___ INPUT DATA

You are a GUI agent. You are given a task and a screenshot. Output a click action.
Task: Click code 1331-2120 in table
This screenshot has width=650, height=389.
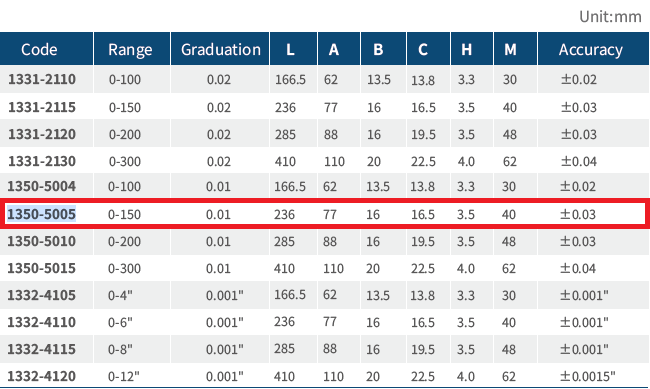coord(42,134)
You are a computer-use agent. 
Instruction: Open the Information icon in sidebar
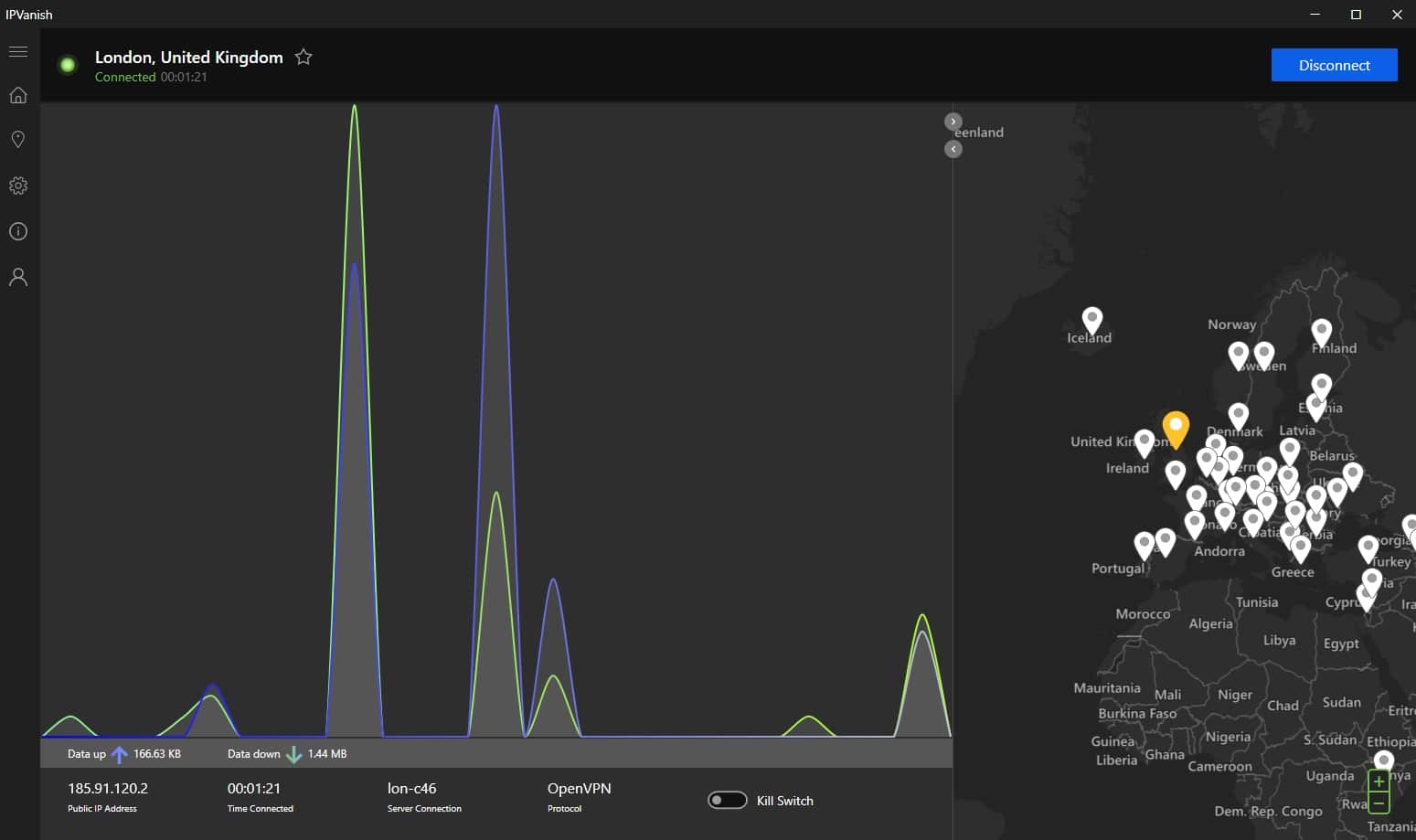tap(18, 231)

______
___ INPUT DATA

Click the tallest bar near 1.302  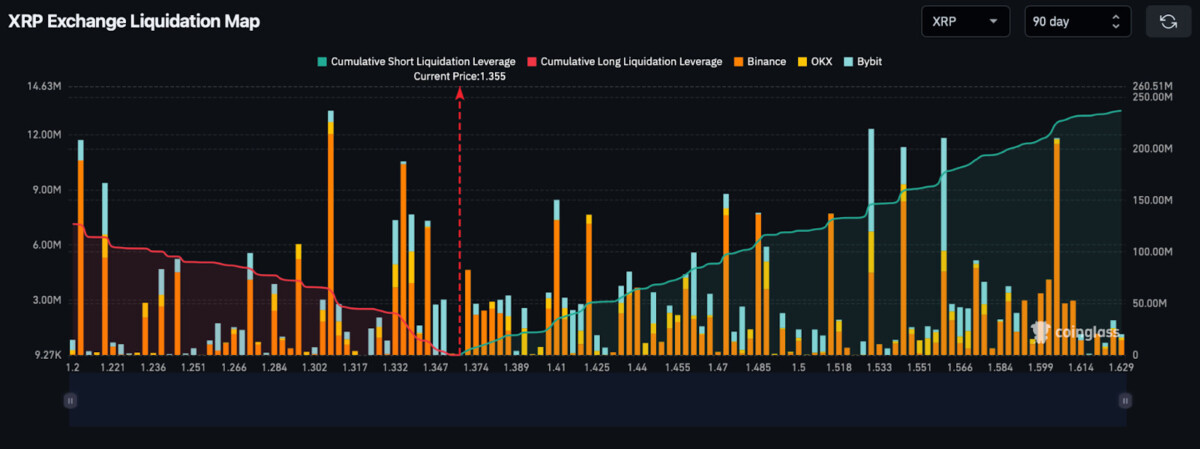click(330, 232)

______
___ INPUT DATA

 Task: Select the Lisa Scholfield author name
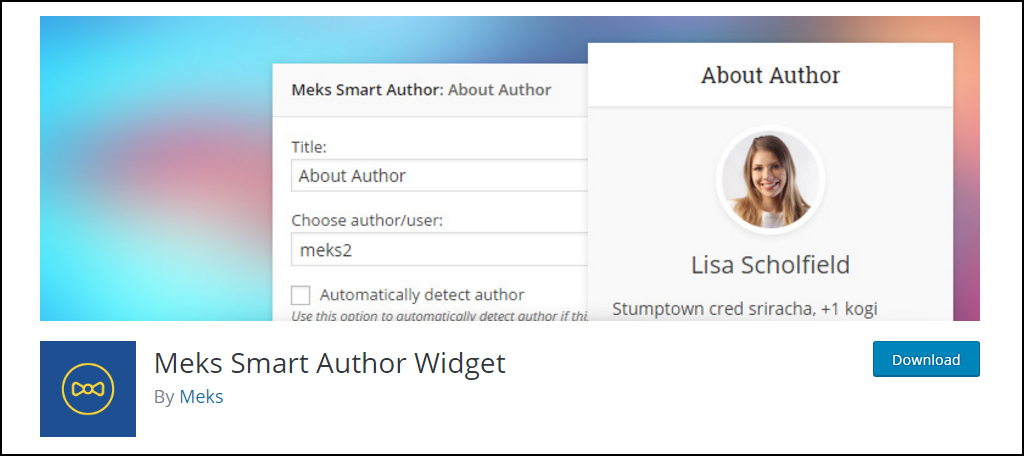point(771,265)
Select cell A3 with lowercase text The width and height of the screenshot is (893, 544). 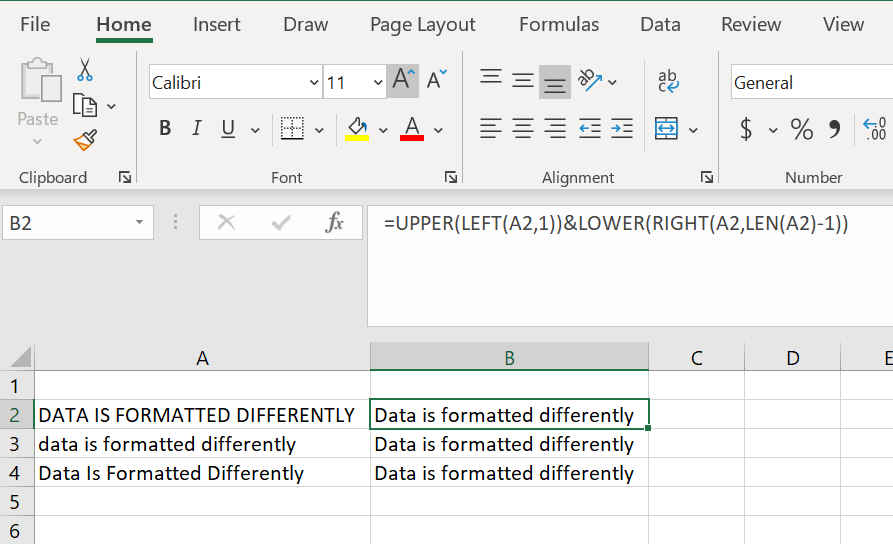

______

— AIM OF THE EXERCISE —
Please show all lines from the entries that contain the word "agent".

— RESULT —
You are a GUI agent. You are given a task and a screenshot. Output a click action.
You are a computer-use agent. 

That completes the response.